A North Texas community is demanding answers in the wake of shocking revelations that a school bus driver got away with sexually abusing two little girls for the entire 2021-2022 school year—and that district officials covered up the crimes for months after they were discovered.

They’re also calling on their elected school board trustees to suspend the superintendent until they get those answers.

Prosper Independent School District parents are furious that news reports about a lawsuit filed by the abuse victims’ family on August 25 were the first they heard about their children possibly being exposed to a molester who was identified and arrested in early May.

The parents say a statement issued one week ago by the board in response to publicity about the crimes “doesn’t pass the smell test” and increases their suspicions about board members’ complicity in the administration’s cover-up.

Parents Demand Transparency and Accountability

On August 29, distraught parents, teachers, and residents packed the Prosper ISD school board meeting expecting—or at least hoping—to hear some explanation of how this could happen and what actions the board would take to hold the people responsible for the scandal accountable, starting with Superintendent Holly Ferguson.

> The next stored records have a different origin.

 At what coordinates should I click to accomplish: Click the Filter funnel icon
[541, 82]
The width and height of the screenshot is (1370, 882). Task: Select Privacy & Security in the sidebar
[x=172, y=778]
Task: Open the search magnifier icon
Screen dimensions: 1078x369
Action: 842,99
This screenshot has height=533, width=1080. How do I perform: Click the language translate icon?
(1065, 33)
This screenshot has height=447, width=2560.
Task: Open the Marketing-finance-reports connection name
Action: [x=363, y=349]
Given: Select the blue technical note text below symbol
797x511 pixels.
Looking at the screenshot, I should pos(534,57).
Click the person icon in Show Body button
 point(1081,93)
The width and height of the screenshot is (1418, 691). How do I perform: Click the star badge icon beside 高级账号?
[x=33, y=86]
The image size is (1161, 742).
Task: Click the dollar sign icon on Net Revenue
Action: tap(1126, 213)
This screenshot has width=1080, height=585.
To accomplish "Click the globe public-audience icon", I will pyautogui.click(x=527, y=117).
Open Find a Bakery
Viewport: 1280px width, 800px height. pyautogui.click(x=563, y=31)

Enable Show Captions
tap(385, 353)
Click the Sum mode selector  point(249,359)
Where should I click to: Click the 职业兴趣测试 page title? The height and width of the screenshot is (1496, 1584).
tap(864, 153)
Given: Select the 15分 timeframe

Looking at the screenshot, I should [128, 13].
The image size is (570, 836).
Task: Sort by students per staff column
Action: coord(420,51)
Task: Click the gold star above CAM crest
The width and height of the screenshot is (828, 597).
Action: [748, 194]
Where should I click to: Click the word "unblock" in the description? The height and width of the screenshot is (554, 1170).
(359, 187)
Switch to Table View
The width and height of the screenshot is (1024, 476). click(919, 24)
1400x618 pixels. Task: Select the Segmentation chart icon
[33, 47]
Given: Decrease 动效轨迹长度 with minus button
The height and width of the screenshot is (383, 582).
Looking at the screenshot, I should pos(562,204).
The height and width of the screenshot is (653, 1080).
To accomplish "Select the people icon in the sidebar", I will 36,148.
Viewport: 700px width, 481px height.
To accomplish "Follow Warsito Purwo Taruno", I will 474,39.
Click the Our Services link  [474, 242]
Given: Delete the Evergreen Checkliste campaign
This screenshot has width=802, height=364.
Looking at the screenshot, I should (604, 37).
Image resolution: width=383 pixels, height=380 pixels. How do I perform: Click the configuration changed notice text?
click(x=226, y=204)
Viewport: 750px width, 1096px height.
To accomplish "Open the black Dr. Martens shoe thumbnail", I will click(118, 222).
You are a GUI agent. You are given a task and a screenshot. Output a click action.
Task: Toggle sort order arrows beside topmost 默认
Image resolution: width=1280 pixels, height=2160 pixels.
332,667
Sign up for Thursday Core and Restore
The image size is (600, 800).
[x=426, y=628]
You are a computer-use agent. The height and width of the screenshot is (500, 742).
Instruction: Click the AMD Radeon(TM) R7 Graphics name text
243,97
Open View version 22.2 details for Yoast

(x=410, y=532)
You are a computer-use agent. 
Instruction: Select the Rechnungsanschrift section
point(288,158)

Instead, after trustees and the superintendent spent an hour and a half in a closed-door meeting with attorneys, Board President Drew Wilborn read a “prepared statement” on behalf of all seven board members that raises more questions than it answers:

We understand and share the community’s outrage over the allegations that a former Prosper ISD employee sexually abused students. It is our understanding that Prosper ISD administrators took swift action upon receiving a complaint about this former employee and that these actions included communications with law enforcement officials, CPS, and parents in the district.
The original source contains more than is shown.